La spada
di Gianfranco Ravasi
"Chi prende in mano la spada, di spada perirà. Ma chi non prende la spada (o la lascia cadere) perirà sulla croce".
"Queste parole certamente impressionano. A scriverle è stata una donna ebrea di straordinaria intelligenza, affascinata dal cristianesimo, Simone Weil nella sua opera L’ombra e la grazia, pubblicata postuma nel 1947. Si è di fronte a una verità dai due volti, entrambi necessari.
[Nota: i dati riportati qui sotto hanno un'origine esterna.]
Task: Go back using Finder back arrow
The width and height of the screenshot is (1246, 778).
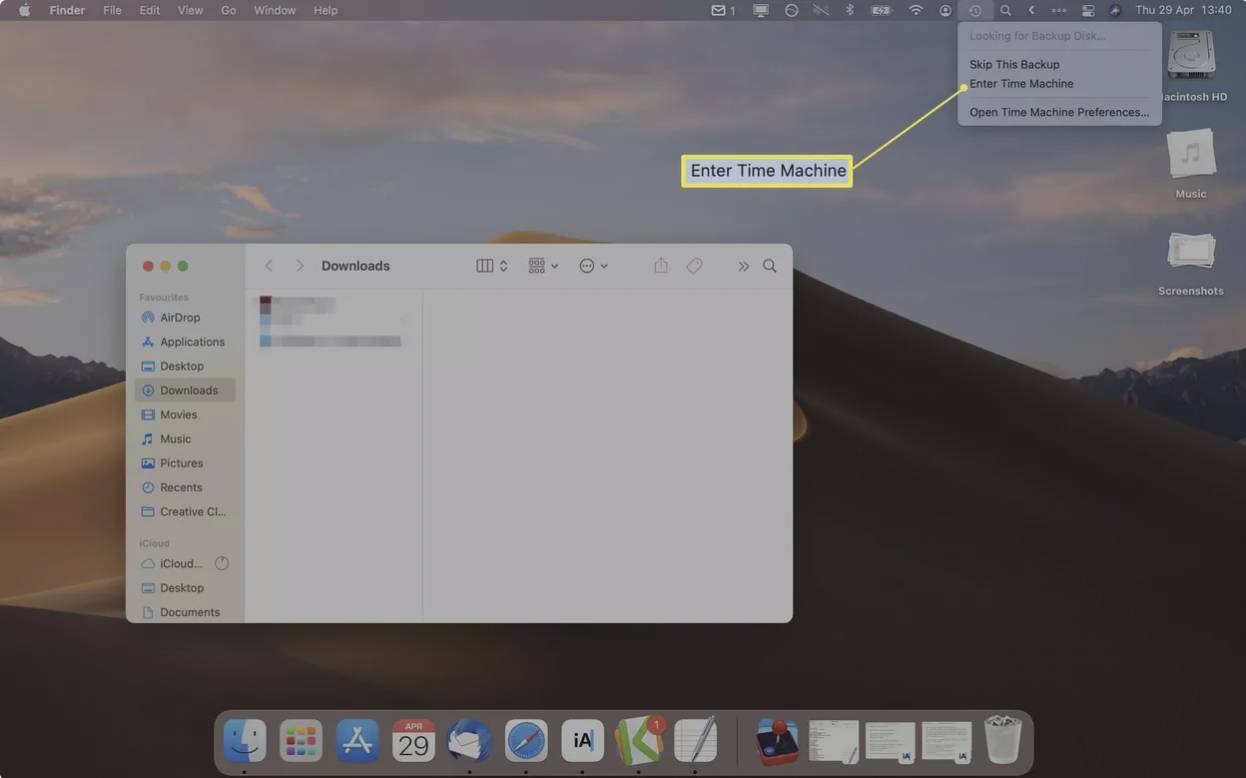Action: point(269,266)
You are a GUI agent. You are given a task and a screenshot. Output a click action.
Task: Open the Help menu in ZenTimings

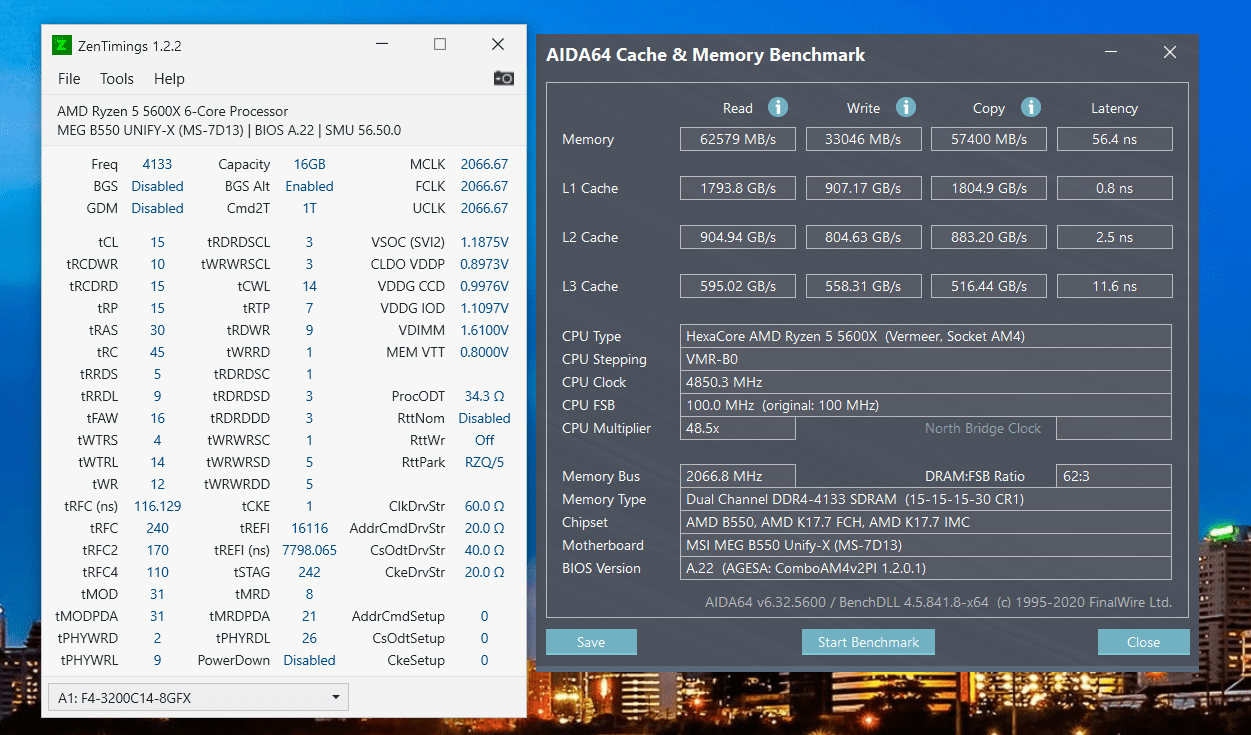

Da un lato, ecco le parole di Gesù davanti al gesto del discepolo che con un colpo di spada aveva mozzato l’orecchio di uno di coloro che stavano arrestando il suo maestro nel Getsemani: «Tutti quelli che mettono mano alla spada periranno di spada» (Matteo 26, 52). La scelta della non violenza rompe quella catena di odio e di sangue che la risposta armata genera.
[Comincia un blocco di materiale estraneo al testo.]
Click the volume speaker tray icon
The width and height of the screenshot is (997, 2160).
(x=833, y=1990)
D’altro lato, chi fa questa scelta alta deve anche essere consapevole che può schiudersi davanti a lui il sentiero del Golgota, ossia il divenire vittima. Certo, la non violenza non è mera passività; è impegno a denunciare il male, è testimonianza gridata e coerente per la giustizia. Non per nulla Gesù stesso aveva affermato di essere venuto «a portare una spada» (Matteo 10, 34). Nel Cenacolo aveva esortato a comperare una spada (Luca 22, 36-38). Ma quando un discepolo gli aveva replicato: «Signore, ecco qui due spade!», Cristo amaramente aveva concluso: «Basta!». L’equivoco della «forza» rispetto alla vera «fortezza» della testimonianza era evidente e insuperabile".